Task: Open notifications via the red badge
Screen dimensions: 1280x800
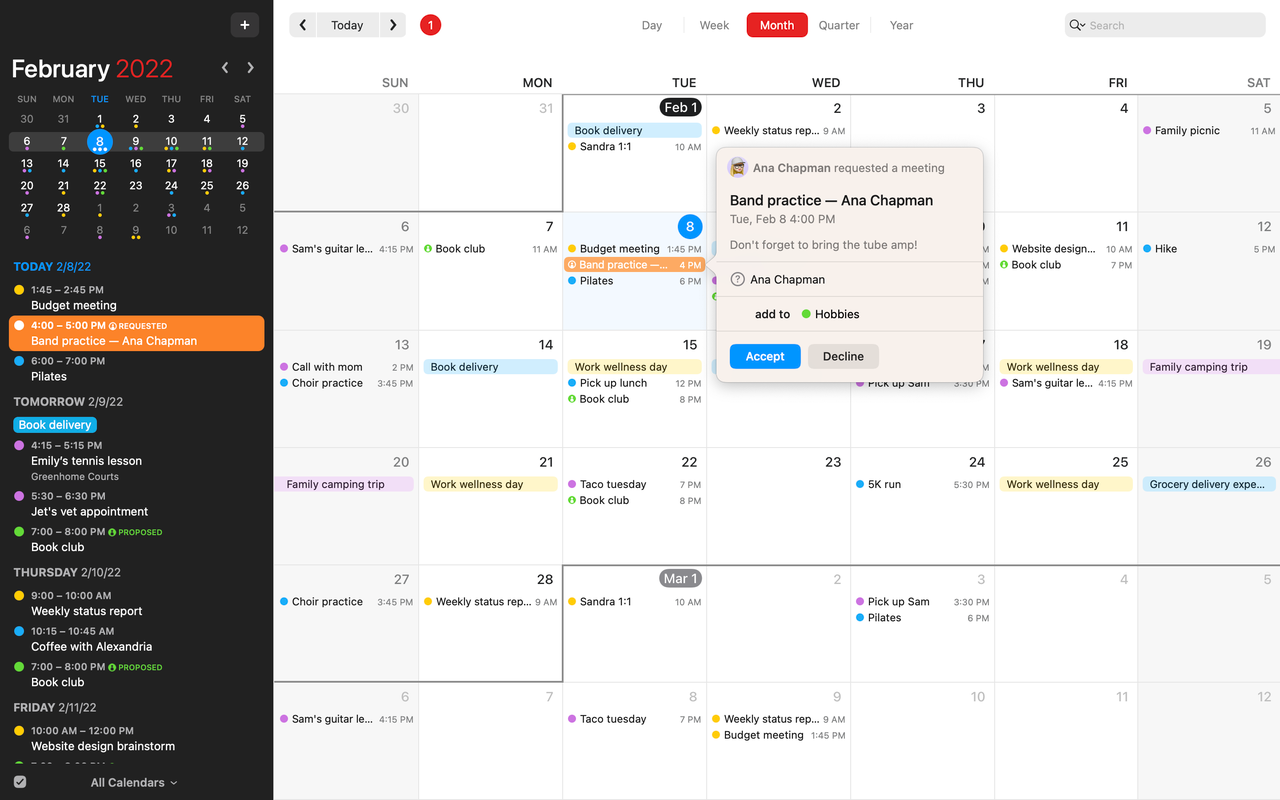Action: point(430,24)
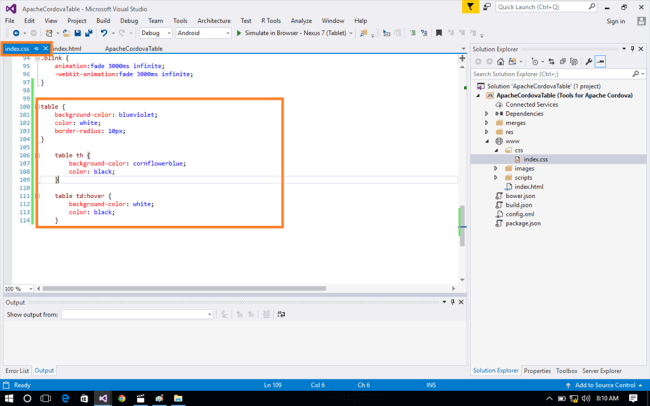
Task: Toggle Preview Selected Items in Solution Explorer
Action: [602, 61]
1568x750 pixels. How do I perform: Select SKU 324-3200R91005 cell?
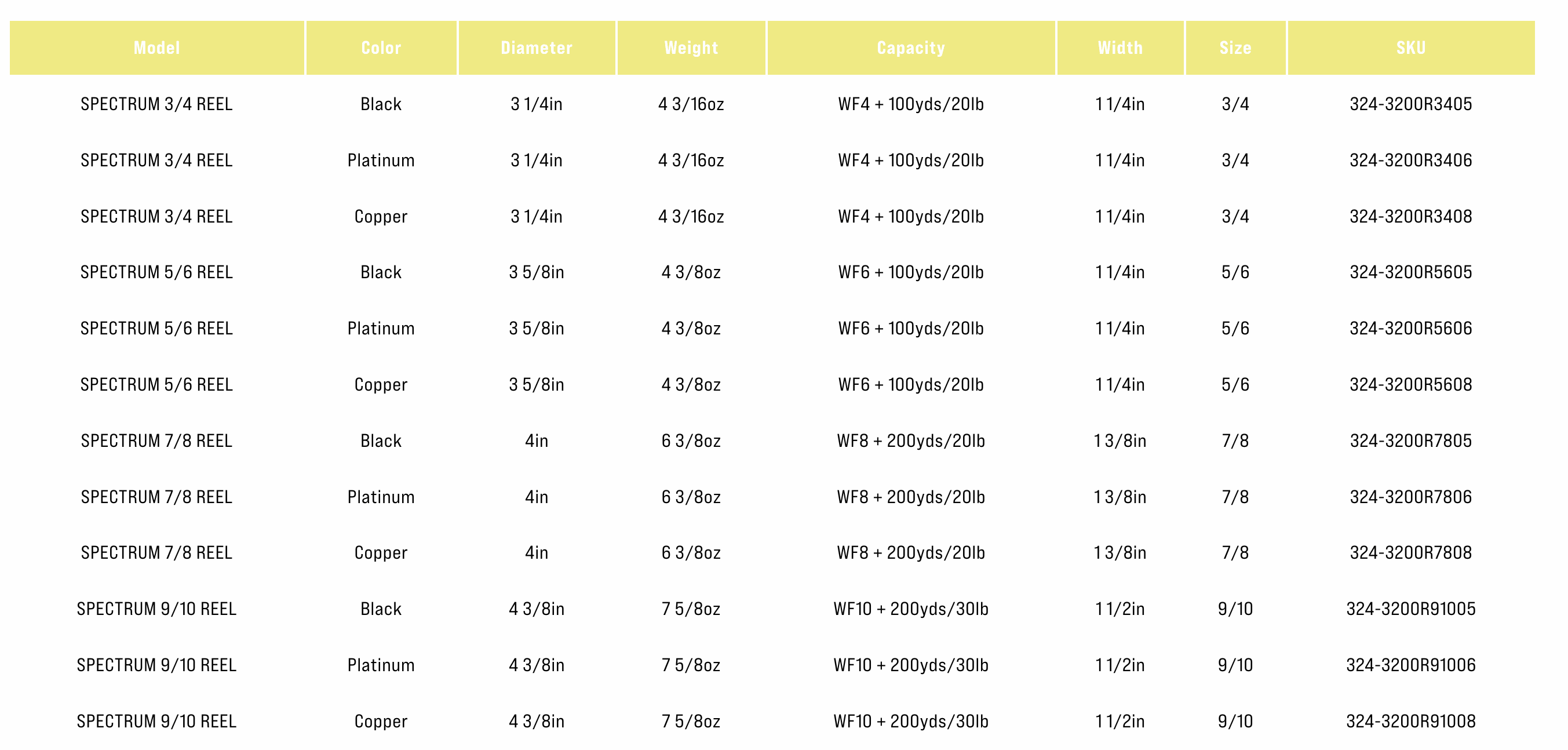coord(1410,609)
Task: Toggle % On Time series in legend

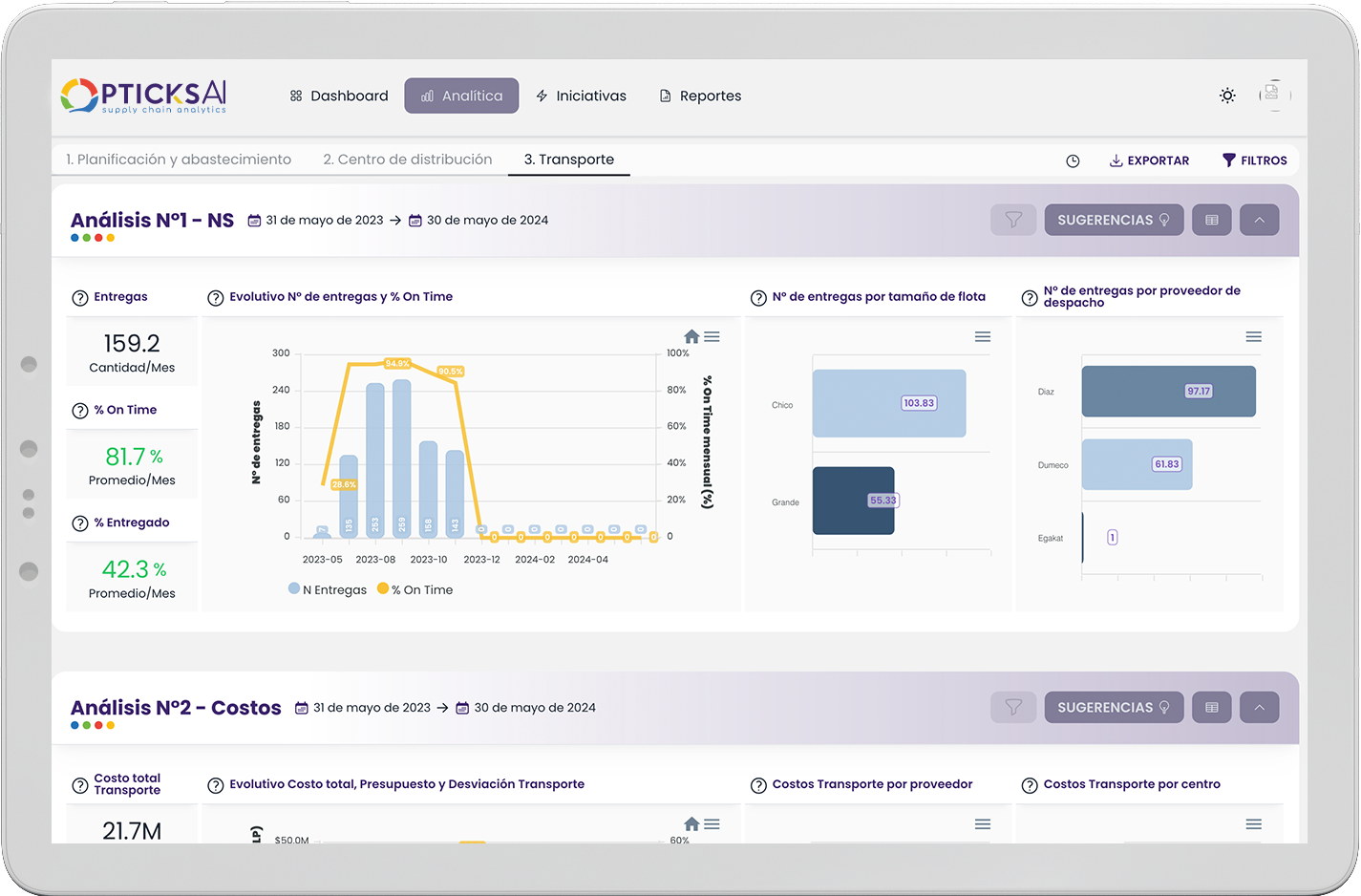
——
** Task requirements **
Leave the images out as you retype each line of the material exactly.

** Solved problem **
Task: Open notifications via the red badge
Screen dimensions: 1280x800
Action: point(430,24)
Task: Toggle Preview Selected Items in Solution Explorer
Action: [602, 61]
1568x750 pixels. How do I perform: Select SKU 324-3200R91005 cell?
coord(1410,609)
Task: Toggle % On Time series in legend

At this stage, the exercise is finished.